Sabe que, normalmente, os clubes estão mais preocupados com os resultados…
Infelizmente alguns clubes, em algumas ocasiões, nem querem saber da saúde dos atletas. O sensei Ohi dizia que enquanto formos fazendo resultados que toda a gente nos bate nas costas e que no dia em que falhamos ninguém nos conhece. Isto depois foi reconhecido por um atleta que, na década de 70, tinha um problema no joelho e, como sabe, não haviam as ligaduras que existem hoje, e que assim que deixou de ter resultados lembrou-se dessa frase.
Não podemos ganhar a qualquer custo. Não é esta a nossa maneira de estar no desporto.
Em todas as grandes provas internacionais de judo: taças de Europa, taças do Mundo, Grand Slams, Grand Prix, Masters, campeonato do mundo e campeonatos continentais, é frequente as selecções ficarem a treinar em conjunto, depois de terminada a prova, e partilham experiências uns com os outros.
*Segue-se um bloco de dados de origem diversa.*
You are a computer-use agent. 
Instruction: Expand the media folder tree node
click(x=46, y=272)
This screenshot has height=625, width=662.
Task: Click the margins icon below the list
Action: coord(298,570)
Isto de nos fecharmos é completamente errado.
Que mensagem quer deixar?
Gostaria que o poder político olhasse de maneira diferente para o desporto. Eles olham, mas deveriam refazer a forma como se dão os apoios ao desporto.
Temos também muito pouco gente a fazer desporto nos Açores. É preciso meter mais gente a fazer desporto. Existe mais organização do que quando comecei a fazer desporto mas precisamos ainda de mais pessoas a fazê-lo e há que conseguir aumentar estes números.